▶ **Aim of the task**: Copy every line of the material below without changing anything.

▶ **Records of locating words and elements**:
-------

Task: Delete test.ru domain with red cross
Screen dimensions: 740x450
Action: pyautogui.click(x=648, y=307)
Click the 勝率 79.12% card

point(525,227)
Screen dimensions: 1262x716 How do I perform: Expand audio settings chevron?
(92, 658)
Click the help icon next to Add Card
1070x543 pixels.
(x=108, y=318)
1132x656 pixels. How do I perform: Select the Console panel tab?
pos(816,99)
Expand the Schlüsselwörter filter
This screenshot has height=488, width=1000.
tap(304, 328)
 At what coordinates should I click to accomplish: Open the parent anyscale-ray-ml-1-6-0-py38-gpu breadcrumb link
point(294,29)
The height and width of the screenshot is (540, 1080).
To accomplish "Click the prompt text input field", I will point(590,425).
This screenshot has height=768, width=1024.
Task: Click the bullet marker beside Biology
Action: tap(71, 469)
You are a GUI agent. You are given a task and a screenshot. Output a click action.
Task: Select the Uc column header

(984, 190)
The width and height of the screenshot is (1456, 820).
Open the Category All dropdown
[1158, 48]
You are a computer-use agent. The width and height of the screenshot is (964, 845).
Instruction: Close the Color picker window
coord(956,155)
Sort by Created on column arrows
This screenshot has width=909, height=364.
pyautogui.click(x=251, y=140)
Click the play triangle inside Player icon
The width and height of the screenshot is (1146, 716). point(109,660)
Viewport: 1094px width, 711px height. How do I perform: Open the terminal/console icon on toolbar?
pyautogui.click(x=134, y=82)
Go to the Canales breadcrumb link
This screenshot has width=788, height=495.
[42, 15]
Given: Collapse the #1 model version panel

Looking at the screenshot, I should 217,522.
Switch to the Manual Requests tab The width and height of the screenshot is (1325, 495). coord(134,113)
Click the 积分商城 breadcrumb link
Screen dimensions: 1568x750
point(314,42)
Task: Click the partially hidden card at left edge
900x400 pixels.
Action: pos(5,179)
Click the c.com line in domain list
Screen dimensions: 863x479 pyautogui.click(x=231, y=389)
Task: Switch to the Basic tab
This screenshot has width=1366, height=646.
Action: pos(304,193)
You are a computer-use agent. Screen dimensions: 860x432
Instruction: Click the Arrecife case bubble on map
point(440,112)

-------

▶ **Solution to this task**:
Task: Delete test.ru domain with red cross
Screen dimensions: 740x450
Action: pyautogui.click(x=648, y=307)
Click the 勝率 79.12% card

point(525,227)
Screen dimensions: 1262x716 How do I perform: Expand audio settings chevron?
(92, 658)
Click the help icon next to Add Card
1070x543 pixels.
(x=108, y=318)
1132x656 pixels. How do I perform: Select the Console panel tab?
pos(816,99)
Expand the Schlüsselwörter filter
This screenshot has height=488, width=1000.
tap(304, 328)
 At what coordinates should I click to accomplish: Open the parent anyscale-ray-ml-1-6-0-py38-gpu breadcrumb link
point(294,29)
The height and width of the screenshot is (540, 1080).
To accomplish "Click the prompt text input field", I will point(590,425).
This screenshot has height=768, width=1024.
Task: Click the bullet marker beside Biology
Action: tap(71, 469)
You are a GUI agent. You are given a task and a screenshot. Output a click action.
Task: Select the Uc column header

(984, 190)
The width and height of the screenshot is (1456, 820).
Open the Category All dropdown
[1158, 48]
You are a computer-use agent. The width and height of the screenshot is (964, 845).
Instruction: Close the Color picker window
coord(956,155)
Sort by Created on column arrows
This screenshot has width=909, height=364.
pyautogui.click(x=251, y=140)
Click the play triangle inside Player icon
The width and height of the screenshot is (1146, 716). point(109,660)
Viewport: 1094px width, 711px height. How do I perform: Open the terminal/console icon on toolbar?
pyautogui.click(x=134, y=82)
Go to the Canales breadcrumb link
This screenshot has width=788, height=495.
[42, 15]
Given: Collapse the #1 model version panel

Looking at the screenshot, I should 217,522.
Switch to the Manual Requests tab The width and height of the screenshot is (1325, 495). coord(134,113)
Click the 积分商城 breadcrumb link
Screen dimensions: 1568x750
point(314,42)
Task: Click the partially hidden card at left edge
900x400 pixels.
Action: pos(5,179)
Click the c.com line in domain list
Screen dimensions: 863x479 pyautogui.click(x=231, y=389)
Task: Switch to the Basic tab
This screenshot has width=1366, height=646.
Action: pos(304,193)
You are a computer-use agent. Screen dimensions: 860x432
Instruction: Click the Arrecife case bubble on map
point(440,112)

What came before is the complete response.